I doodle on my notebook as I watch you taking down notes so intently, with eyebrows furrowed and lower lip bitten. I draw hearts and lots of them around your name. It is just another day and just another literature period with you across me working so hard for hard for your final exams. Oh well, that was sarcastic. There was nothing ‘hard’ in the way you were studying, as you get full 8 hours sleep, enough time to hang around with friends and plenty of time to text to your girlfriend, so how will you have time to study? But right now, I know you are trying so hard to concentrate. I try to drive my attention to something else like the weather for a change. As it was only the first week of January, the familiar chill is still in the air. I wish we could cuddle each other and drink hot chocolate in my bedroom while watching ‘Harry Potter’. Is it too much to ask? My eyes sweep back to your face. Your extra-large eyes are the shape of almonds with milky brown irises in the center. They are brown like honey, like delicious sweet honey. I get a sugar rush just then and I shiver. You lick your lips and I notice a red mark where you have been biting and I want to kiss you. Will you let me? I look up to notice the slightly wet perfectly-trimmed hair and some of it falls onto your forehead, giving you a rather emo-is look. I have gotten the sudden urge to touch your silky hair that smells like baby cologne. I could nearly smell it in the air, so intoxicating, suffocating me in your fragrance.
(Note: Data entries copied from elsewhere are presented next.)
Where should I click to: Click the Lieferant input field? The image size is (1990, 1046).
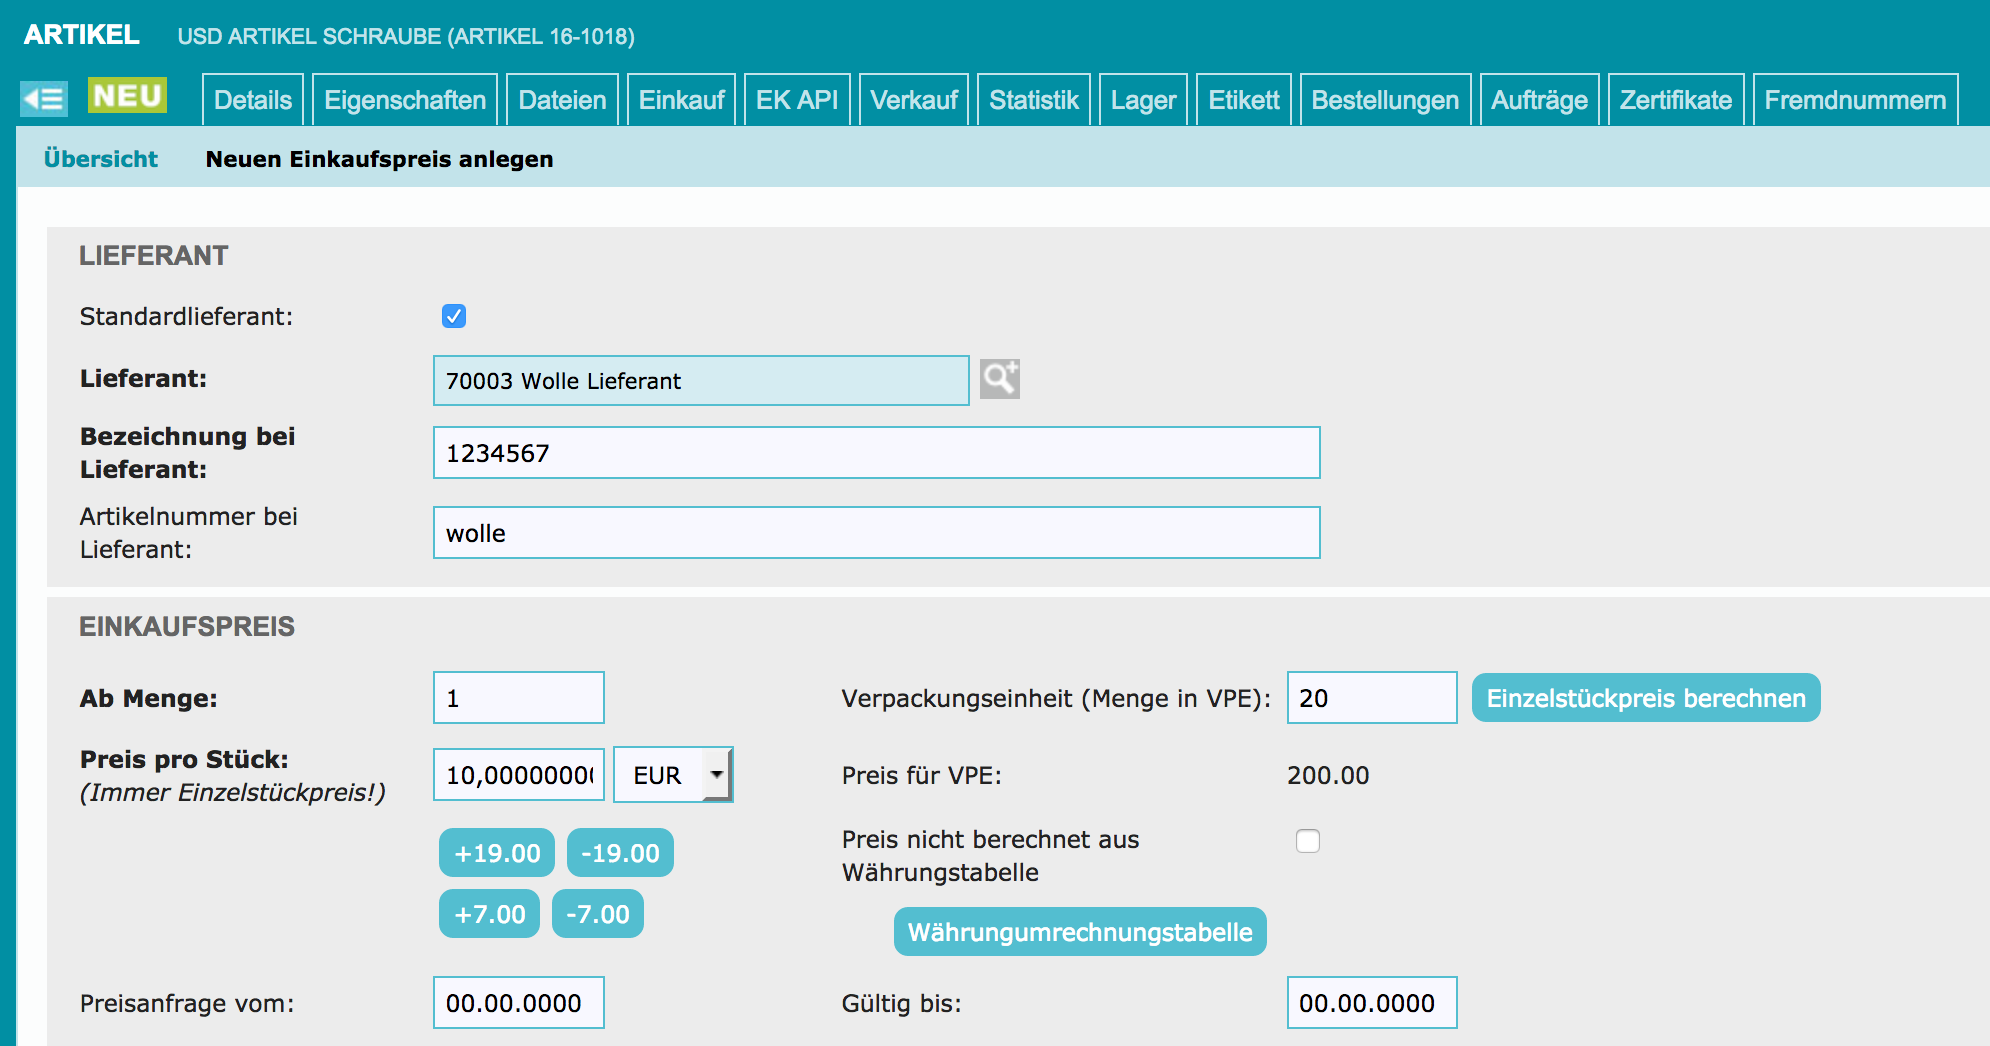700,381
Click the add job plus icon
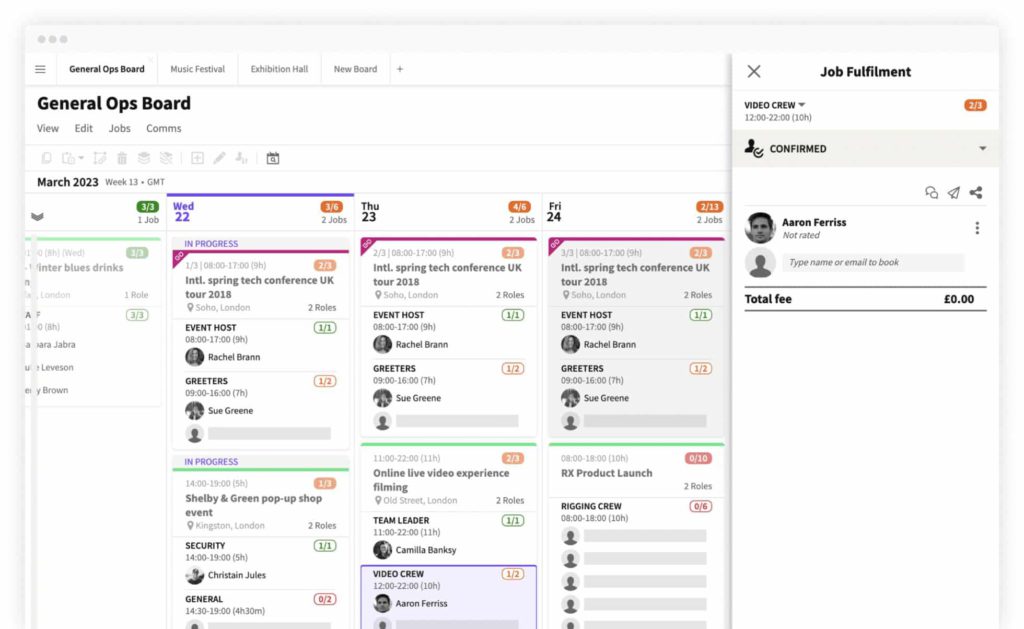1024x629 pixels. click(x=197, y=158)
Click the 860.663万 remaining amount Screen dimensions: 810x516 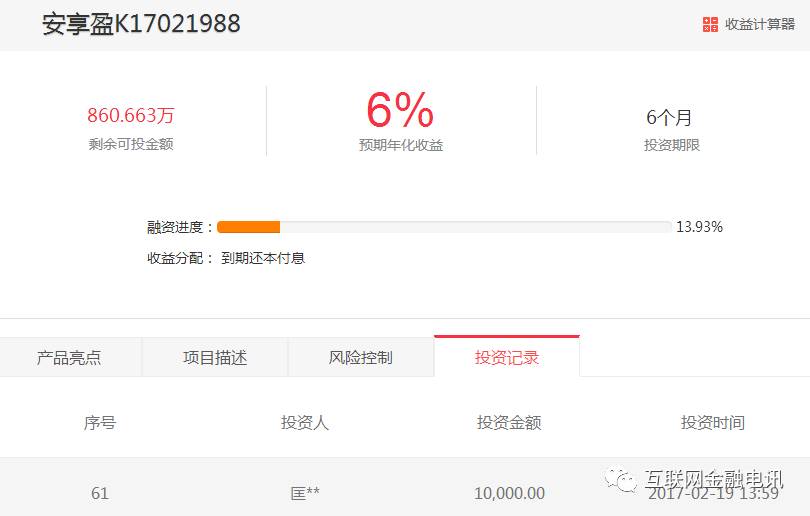[x=131, y=115]
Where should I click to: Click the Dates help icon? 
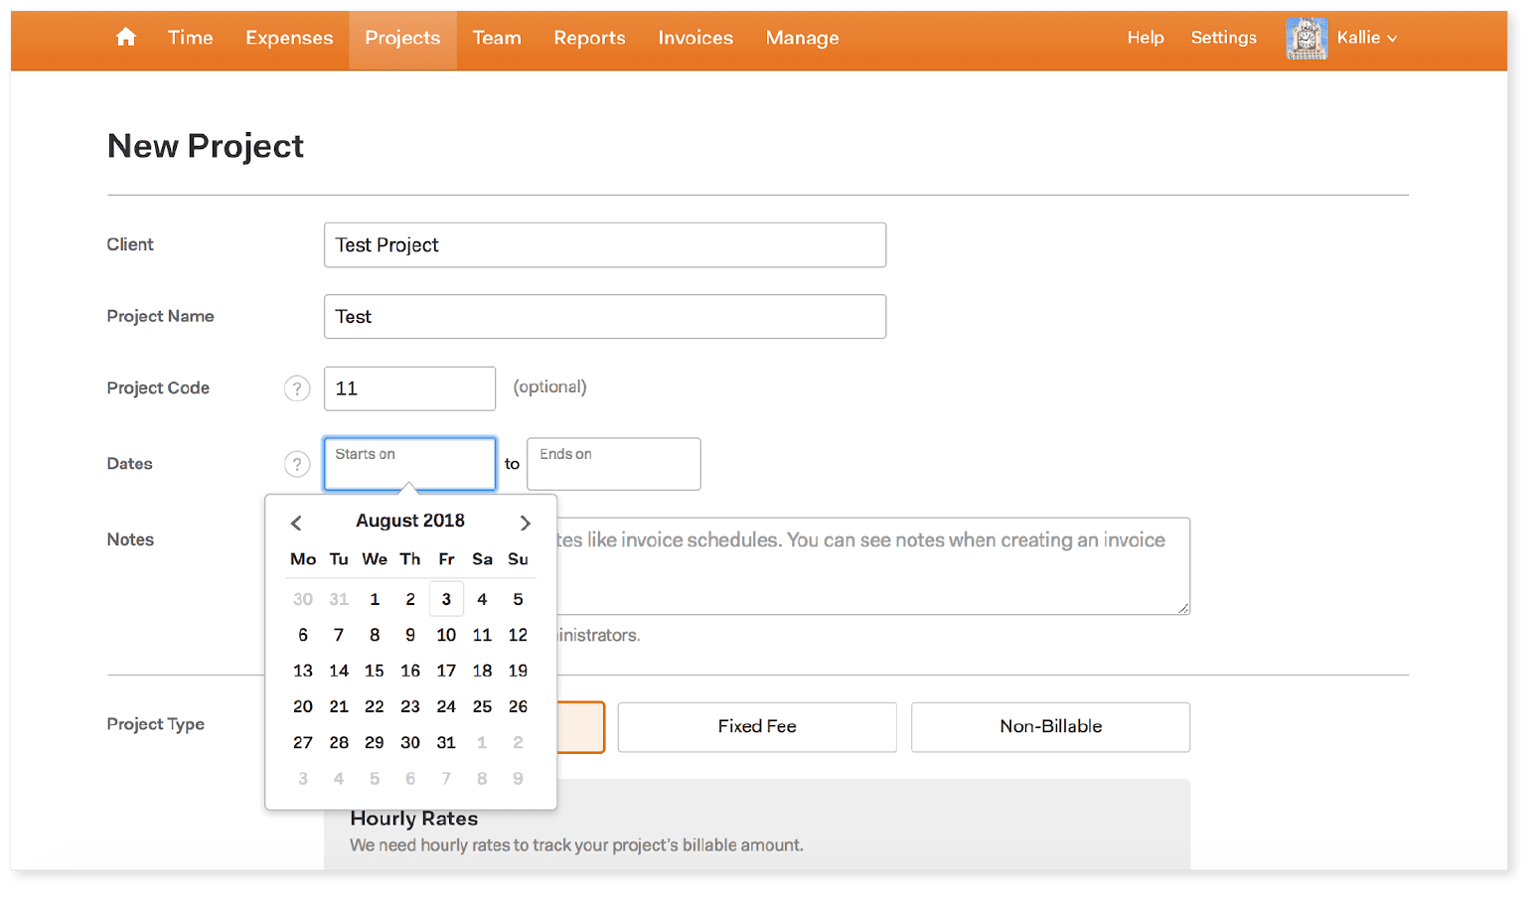pos(296,463)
Your clothes are never untidy or not ironed, as it is always clean and so neat, making me feel so unkempt and so unlike a girl. Now I take a look at myself. My long jet-black hair is tied at the back of the neck, with hair pieces falling into my eyes and my shoes are unpolished and dull. I am wearing a baggy red t-shirt and skinny jeans. In simple words, you look like a prince while I look like his maid.
You catch me starring and our eyes lock. I quickly look away to hide my flaming cheeks and focus on ‘Wuthering Heights”. I can faintly hear the lecturer going on about Catherine and Heathcliff.
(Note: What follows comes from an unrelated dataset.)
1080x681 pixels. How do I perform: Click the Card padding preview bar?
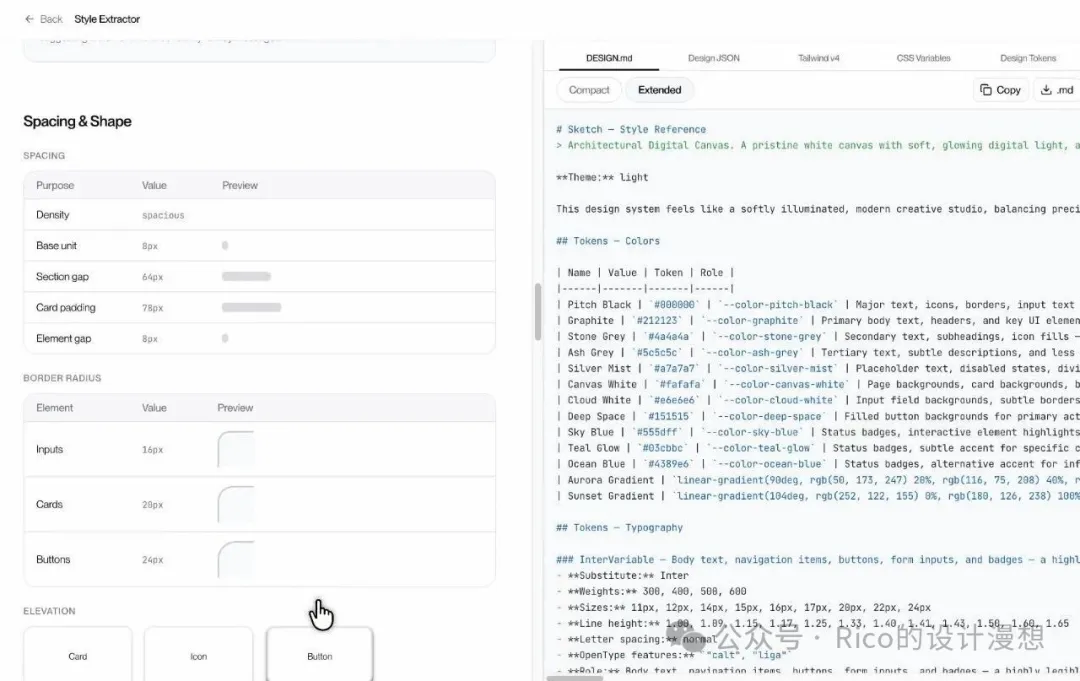coord(251,308)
“He’s more myself than I am. Whatever our souls are made of, his and mine are the same, and Linton’s is as different as a moonbeam from lightning, or frost from fire. my love for Heathcliff resembles the eternal rocks beneath — a source of little visible delight, but necessary. Nelly, I am Heathcliff — he’s always, always in my mind — not as a pleasure, any more than I am always a pleasure to myself — but as my own being”
Wow, this explains my inner thoughts perfectly towards you. I hope my lecturer does not realize that there is exactly a Catherine-Heathcliff moment in her class. I twirl a bit of curly hair around my finger, a habit that I cannot resist when I blush. I slowly sneak a peek at you and to my horror you are staring back at me with your pretty boy smile. My heart sings a loving harmony, while my hands go all sweaty. I finally dart my eyes away. I can feel my heart pounding in tiny gaps. I tell myself to focus and focus, but instead, I draw hearts. Stupid hearts all over the book.
Finally, the class is dismissed. It is the interval: the most anticipated period in the whole of the time table. I gather my books slowly, wasting extra time until you are ready to go. You too seem as if you are wasting the minutes until everyone else has gone. Then you walk towards me. You stand in front of me, so close that if I leaned forward, I could kiss you. No, it’s not me who kissed, it’s you. You leaned forward, ever so adorable and gave a peck on the cheek. At that moment, I felt that we were the only people on earth. No, not Earth, in another dimension, where everything was perfect. You gazed into my eyes and said, “I missed you”, and it felt like music to my ears, just like always, just like for the last year together. I search your lips and lightly kiss the red mark and whispered,” I missed you too love and Happy anniversary”.